Distillation columns are very common in chemical engineering. Bridges are very common in civil engineering.

In chemical engineering, the design of distillation columns have to a very substantial degree been incorporated in software platforms. While students need to understand the key assumptions undergirding the calculations in these software platforms, it has become no longer necessary to do hand calculations. The opportunity for novel research in distillation is low, except as novel materials may require considerations above and beyond those embodied in software platforms.

In civil engineering, design of bridges (except for the very small number of high performance or “signature” bridges) has become routinized with embodiment in codes and standards, and by the use of structural analysis platforms. While students need to understand the key assumptions undergirding the calculations is these codes, standards and software platforms, it has become no longer necessary to do hand calculations. The opportunity for novel research in bridge design is low, except as novel materials and highly unique situations may require considerations above and beyond those embodied in codes, standards and software platforms.
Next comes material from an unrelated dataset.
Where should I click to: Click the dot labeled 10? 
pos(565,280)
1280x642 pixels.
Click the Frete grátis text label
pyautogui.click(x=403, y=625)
With increasing automation of engineering design, it becomes essential that students be educated for the non-routine problems that will go beyond the capability of extant software, codes and standards. While they must know about the codes, standards and software, this should not be the strong focus of their education. More and more the design and maintenance of the routine, while important (perhaps more so in civil engineering where systems must last a long time) will become the purview of technicians and automation. The role of engineers in these circumstances will be to be alert to, characterize, and modify activity for the unusual.

PS – as an environmental engineer specializing in water, I would say much the same thing for activated sludge, rapid sand water filtration or primary sedimentation. Though there is important work in optimization and in the automated design of resilient systems yet to be done in these contexts.